Feeling Insecure? It May Be the People Around You

At the end of the day, information security is all about the people. In any discussion of security in the cloud or the security of digital information in general, people are the most significant element.

One can devote a lifetime of effort erecting all kinds of technical defenses including the latest in firewalls, intrusion detection, double or triple authentication, encryption, biometrics and other systems to keep the bad guys out. But all it takes is one errant click by an employee and all of this is rendered moot.

There have been a number of high profile hacks resulting in large amounts of sensitive data being obtained and exploited by groups like Wikileaks and Anonymous for political purposes. We also read about companies like Epsilon, TJ Max and Sony where huge amounts of personal information has been obtained by outsiders. Moreover, we know we only hear about a fraction of the actual number of hacks that occur. Often a company does not want to publicly admit they have been compromised and will simply pay off the hackers to recover or have them destroy the stolen data.

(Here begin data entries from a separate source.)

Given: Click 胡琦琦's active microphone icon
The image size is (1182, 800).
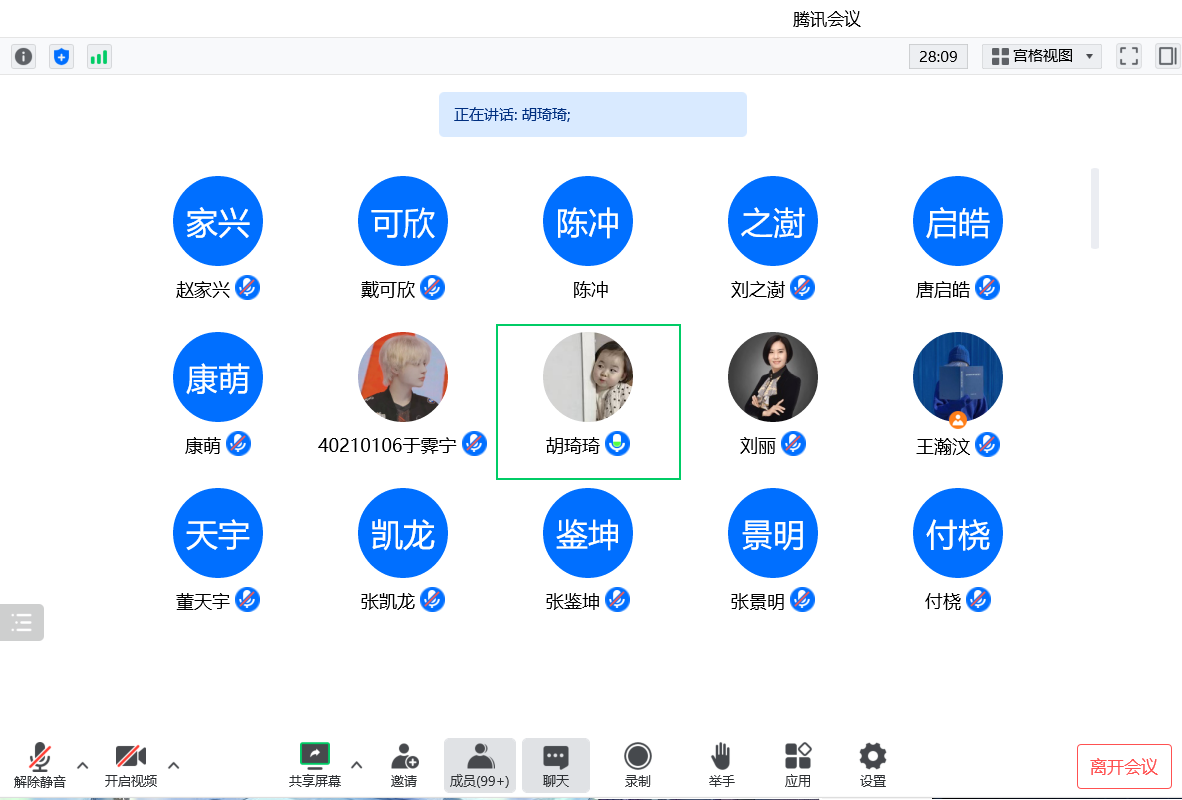Looking at the screenshot, I should pyautogui.click(x=618, y=444).
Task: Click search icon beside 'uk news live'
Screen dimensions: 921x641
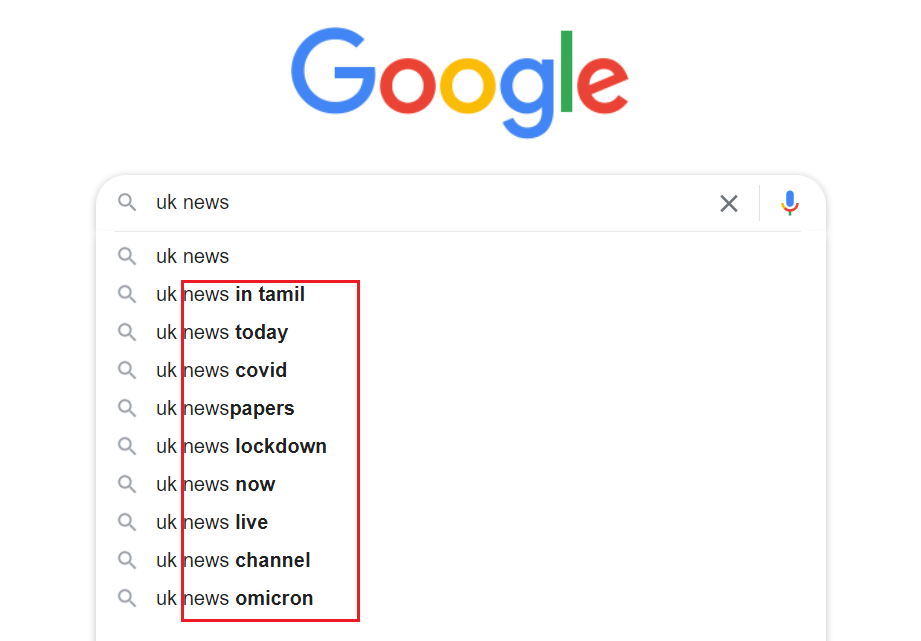Action: point(127,523)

There is an ever escalating war between the security professionals introducing the latest approach to securing your data and the hackers who always seem to be one step ahead, uncovering vulnerabilities in software and either exploiting them for gain or publishing the means for others to do so.

But when you peel back the covers and look at how most of these security breaches happened it almost always involved an employee who was socially engineered into giving out information or clicking on a link that pokes the proverbial hole in the dike. People are the weakest link in security.

It is surprising, then, that companies continue to invest more of their time and money in complex hardware and sophisticated software, rather than education programs for employees. There is a long list of bad habits that should be addressed such as the use of simple passwords, unencrypted data transmissions, smart phones and laptops lacking a PIN or other access protection and installation of  games or other "free" software. Employees must learn to be highly skeptical of any links in an email, on a web site or in a chat session, and never give out information over the phone without verifying the identity of the caller.

Comprehensive training and frequent reminders coupled with the appropriate level of technology can provide a much higher return on investment and result in a far more secure computing environment.

What are some of the bad employee habits you have observed?